As a second pillar we want to make sure this money reaches the real economy. Together with the EIB, we are creating a transparent pipeline of trusted investments. We will be identifying viable projects at EU level, and stepping-up the necessary technical assistance to support project structuring and the use of more innovative financial instruments for Member States.
This is what investors are asking for. There is money out there, but investors tell us they need well-structured, high quality projects with access to clear and transparent information. The Taskforce led by the Commission and the EIB, with Member States, is currently identifying over 1000 projects which are ready to be assessed. We want to give a European label for the most viable ones.
We need sound investments for our future, not another bubble.
That is why we are proposing this combination of guarantees at EU level for higher risk investments along with longer term projects in line with our strategic priorities.
Together, they will enable us to start moving quickly and also to deliver sustainable investment for the longer term.
Thirdly, we want to remove barriers to investment by the private sector.
We need to step up our efforts to have better regulation. We need to work with the Member States to renew Europe with structural reforms which create more favourable investment environment, better competitiveness and create more growth and jobs.
We want to create a single market in energy, digital, capital, public procurement and services areas. This helps to remove regulatory barriers for business to invest.

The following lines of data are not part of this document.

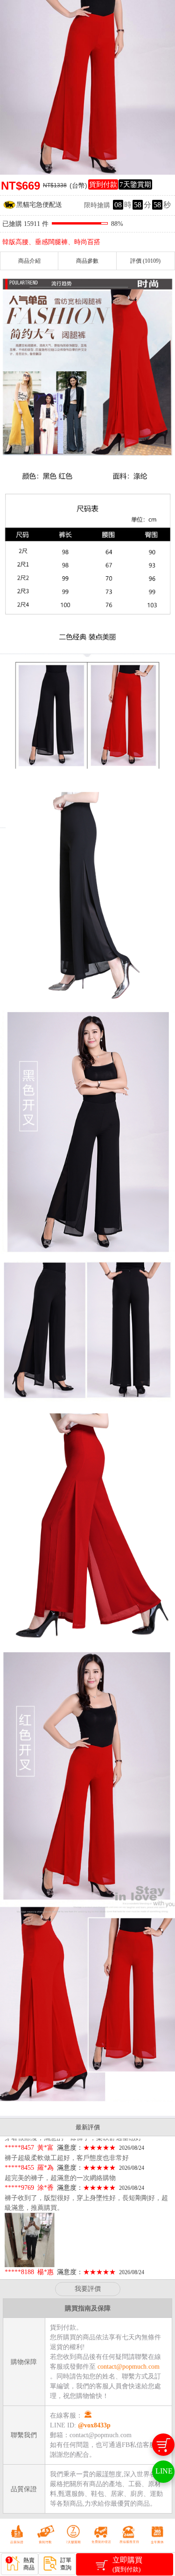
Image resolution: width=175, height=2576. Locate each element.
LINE (164, 2471)
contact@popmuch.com (129, 2366)
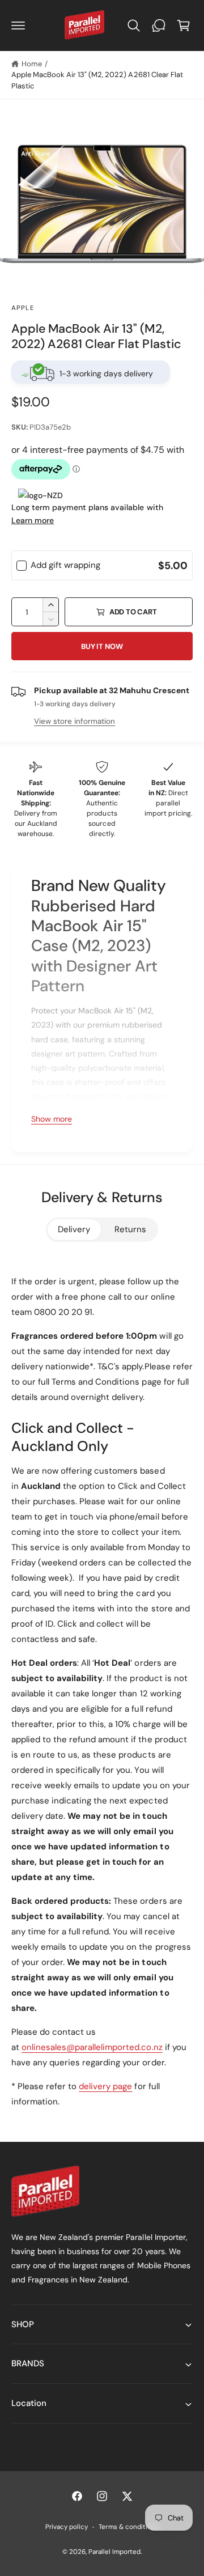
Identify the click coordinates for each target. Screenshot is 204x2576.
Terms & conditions (128, 2527)
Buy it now (102, 646)
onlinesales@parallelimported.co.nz (92, 2047)
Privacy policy (66, 2527)
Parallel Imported (114, 2552)
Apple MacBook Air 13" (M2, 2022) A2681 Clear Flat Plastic (97, 80)
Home (32, 64)
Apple (23, 308)
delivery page (105, 2086)
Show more (51, 1119)
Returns (130, 1229)
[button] (18, 25)
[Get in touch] (158, 25)
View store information (74, 721)
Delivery (74, 1229)
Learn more (32, 520)
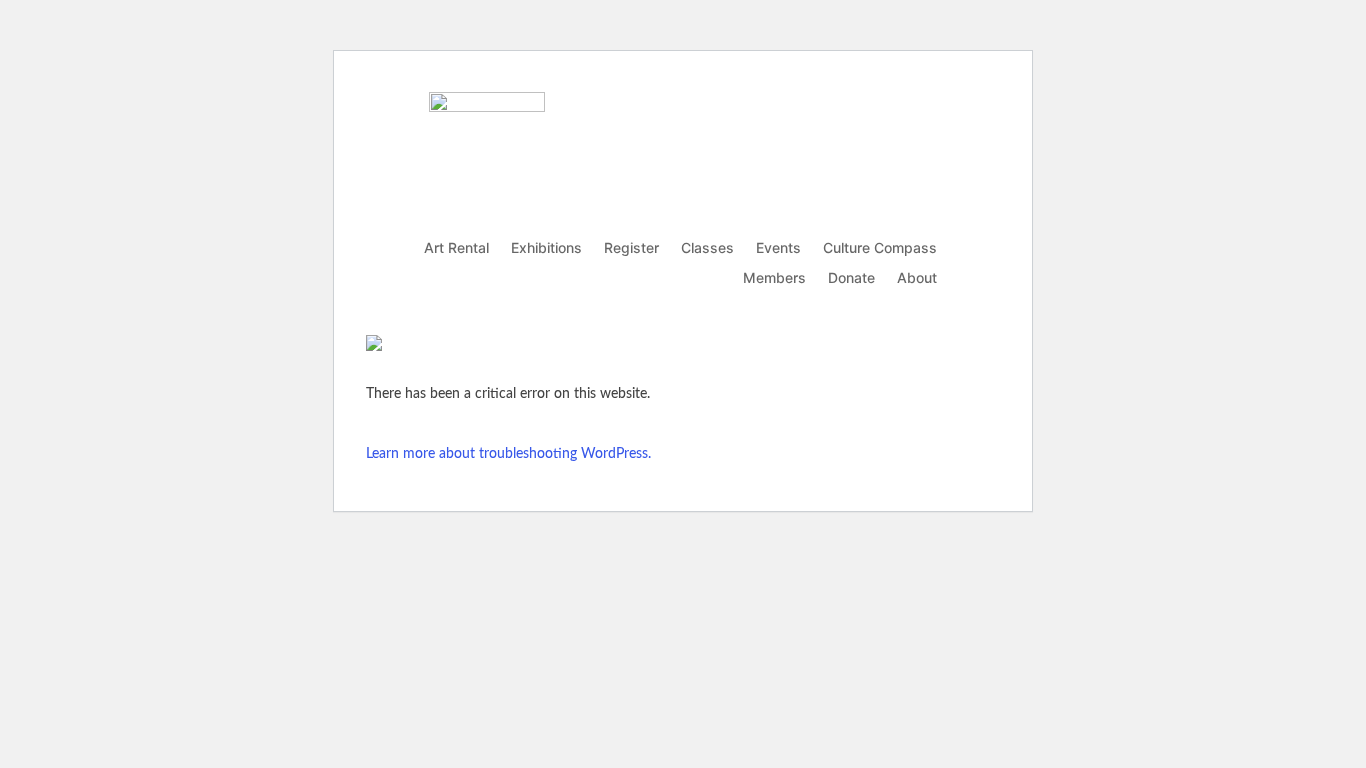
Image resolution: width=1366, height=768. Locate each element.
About (917, 278)
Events (778, 248)
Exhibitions (546, 248)
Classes (707, 248)
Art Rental (456, 248)
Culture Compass (880, 248)
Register (631, 248)
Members (774, 278)
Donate (851, 278)
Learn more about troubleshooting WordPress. (508, 454)
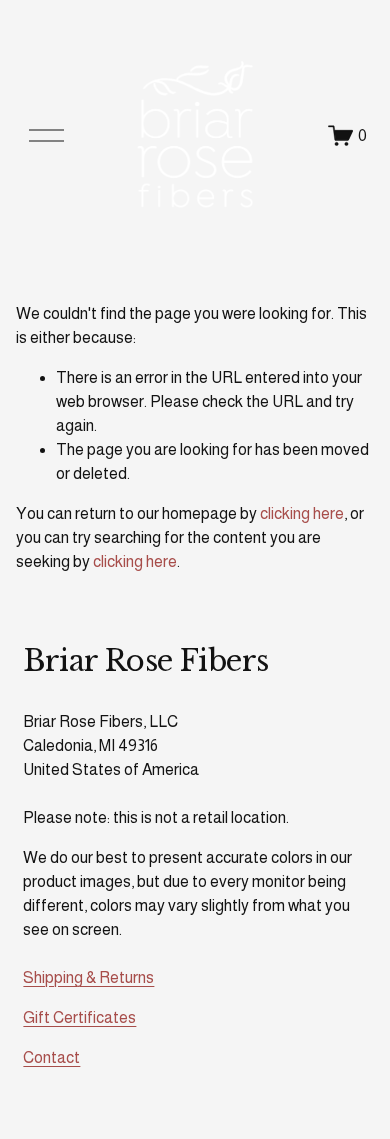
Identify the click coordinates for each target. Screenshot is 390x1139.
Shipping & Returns (88, 977)
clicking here (302, 513)
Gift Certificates (79, 1017)
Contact (51, 1057)
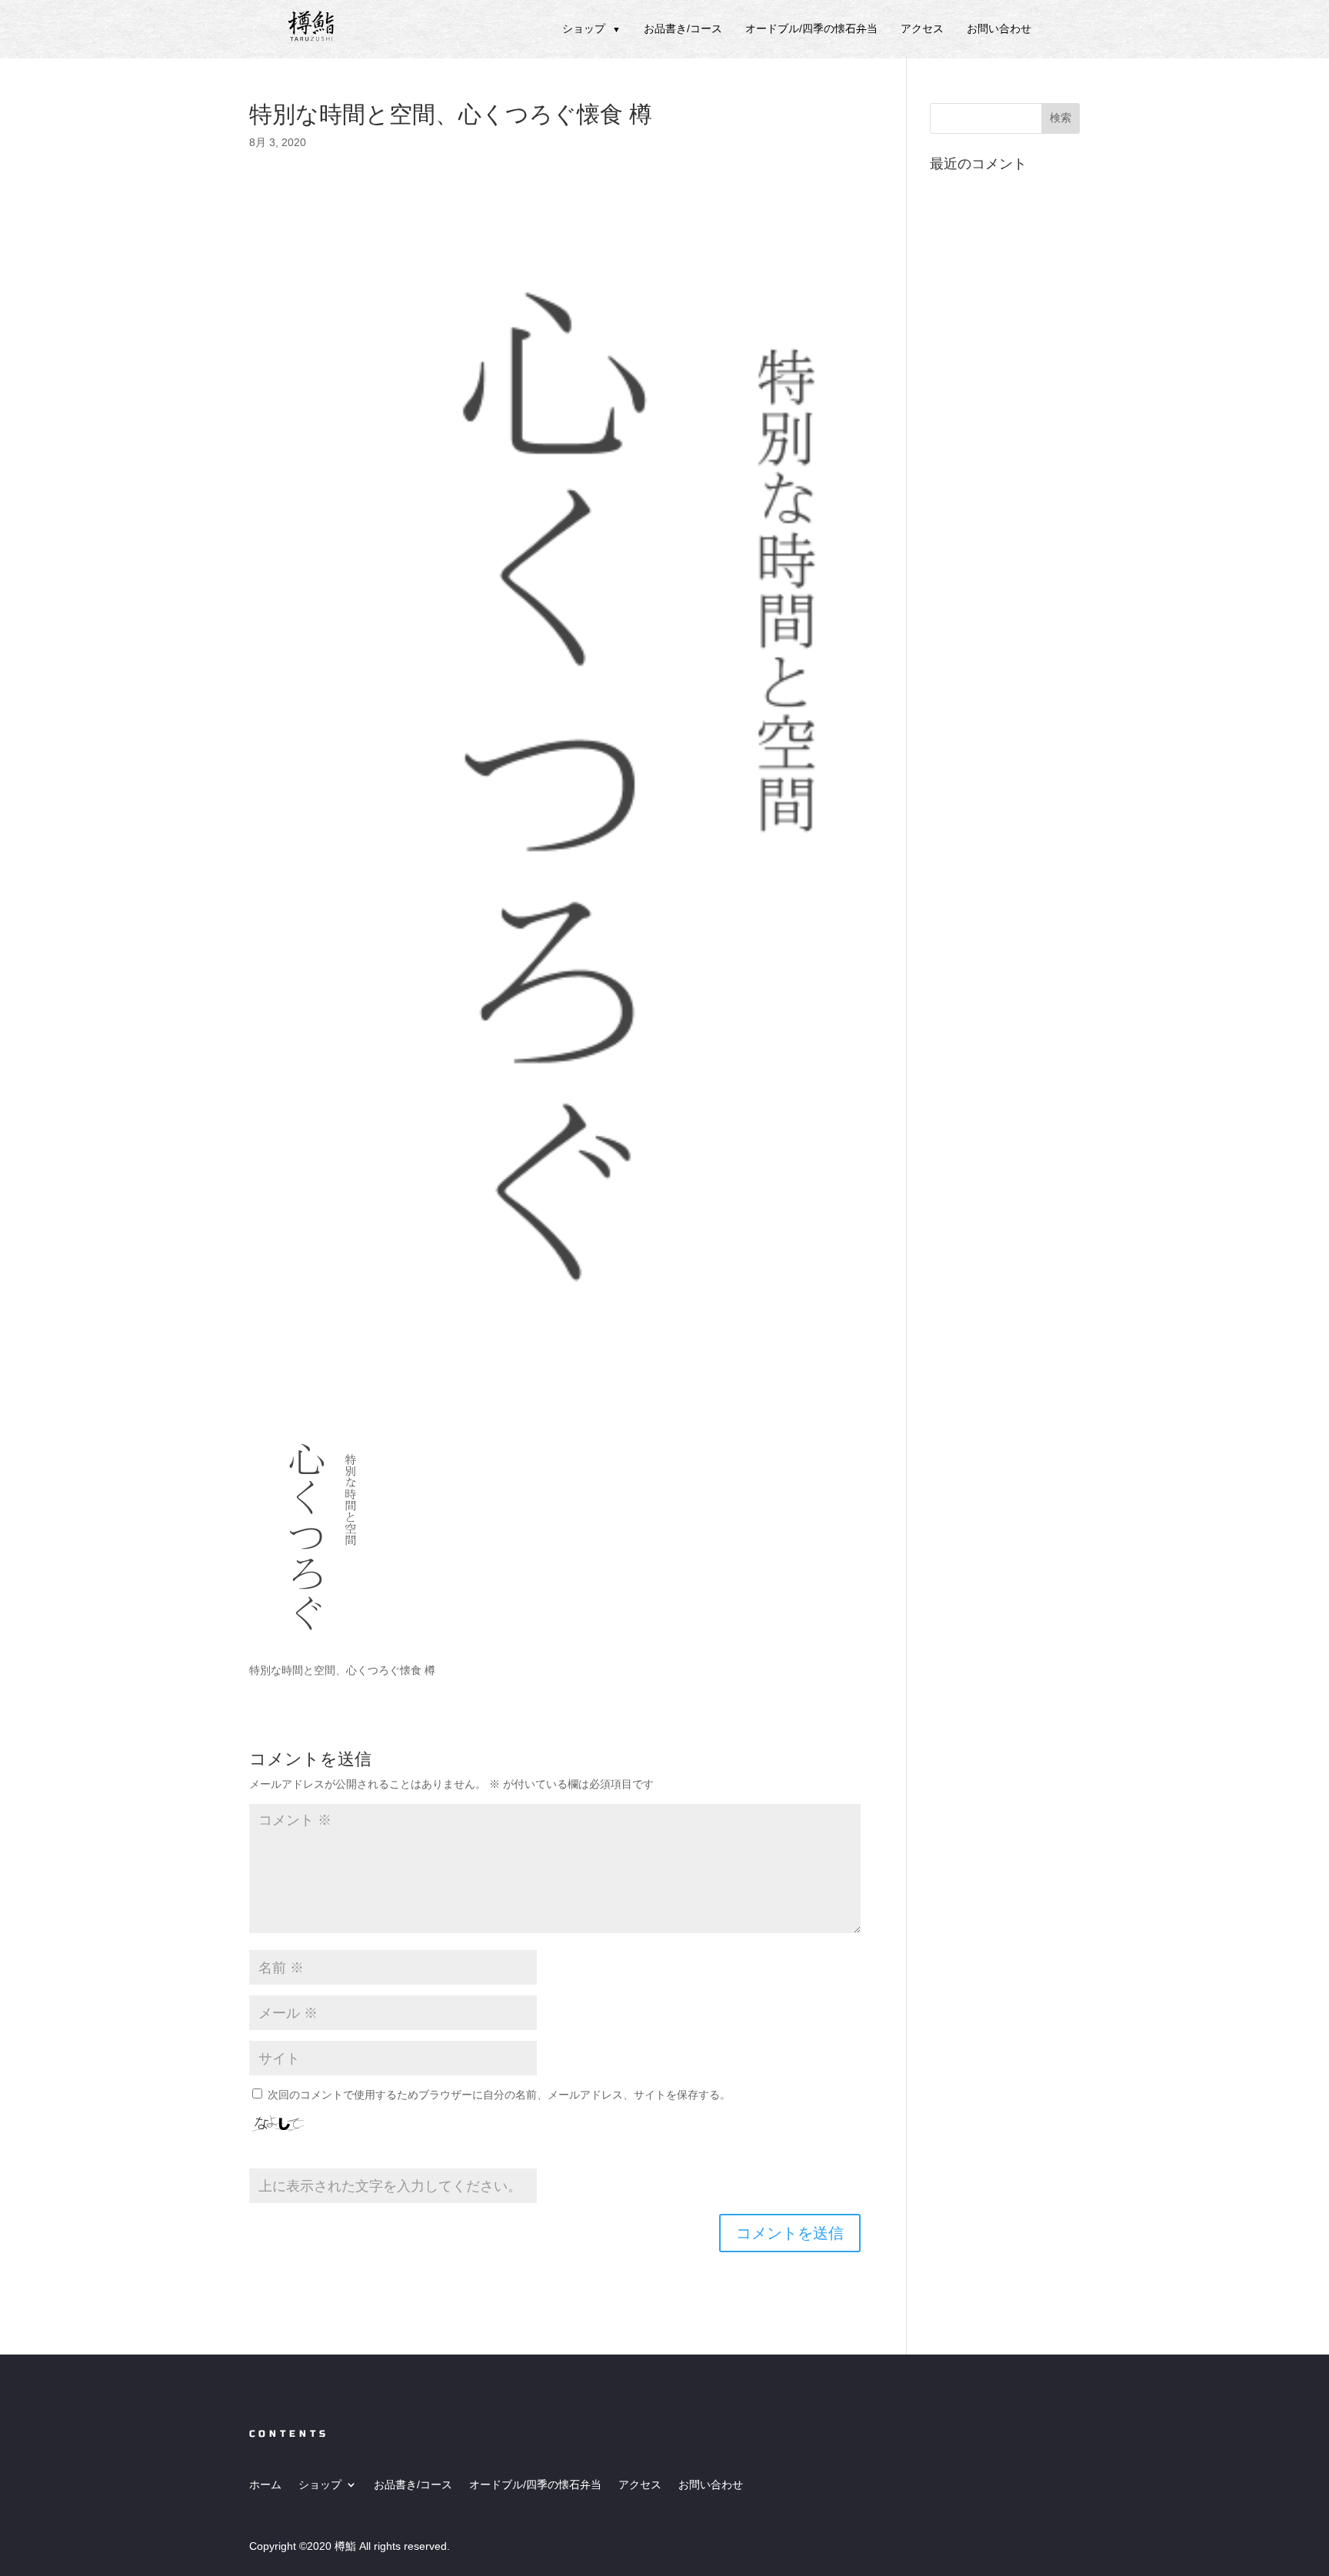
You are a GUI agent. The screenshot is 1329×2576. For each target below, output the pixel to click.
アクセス (922, 28)
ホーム (265, 2484)
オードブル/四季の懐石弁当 (811, 28)
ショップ (591, 28)
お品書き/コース (683, 28)
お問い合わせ (999, 28)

There are many companies out there creating digital products. They have a Single Market in the US – but not here.
There are many people who want to invest in the energy sector, but until they have an Energy Union they cannot do so as easily as say in the food sector.
The Single Market needs to be deepened in services and in public procurement. I will support my fellow Commissioners in completing the Single Market in energy, digital sector and transport.
And I will work closely with Jonathan Hill to deliver the Capital Markets Union. We need a financial sector which serves our companies better – especially SMEs – and reduce their dependence on financing from the banks.
For me, this Single Market dimension – the third side of the triangle – is the most important part of our work and the one that can really change Europe permanently. Of course, this will not happen overnight. But we can make change together if we are determined. This is our joint responsibility.
Each of the three strands of the “investment triangle” is needed to make investment happen in Europe. Each strand reinforces the other.
I am sure some will say that the money of this new Investment Fund is not enough. We don’t need – and we don’t want – to maximise burden on tax-payers.
What matters is real investment, not just large sums of money sitting in a bank.
We are going to use a relatively small amount of public money to remove the fear factor and unlock the investment funds which are already there and waiting to be used.
We need just enough money to get the motor running. After that it will have a life of its own.
If Member States still believe these funds are not enough we invite them to make their own additional contributions.
For the Investment Plan to succeed Member States must take courageous decisions and the ECB will need to play its part.
On its own, this Plan is not a magic wand to transform the European economy. But, and it is a very important but, if we implement all three elements of our Plan, we will change the European investment landscape permanently, and structurally, for the better.
So let’s all get to work – together – to get investments working in Europe again.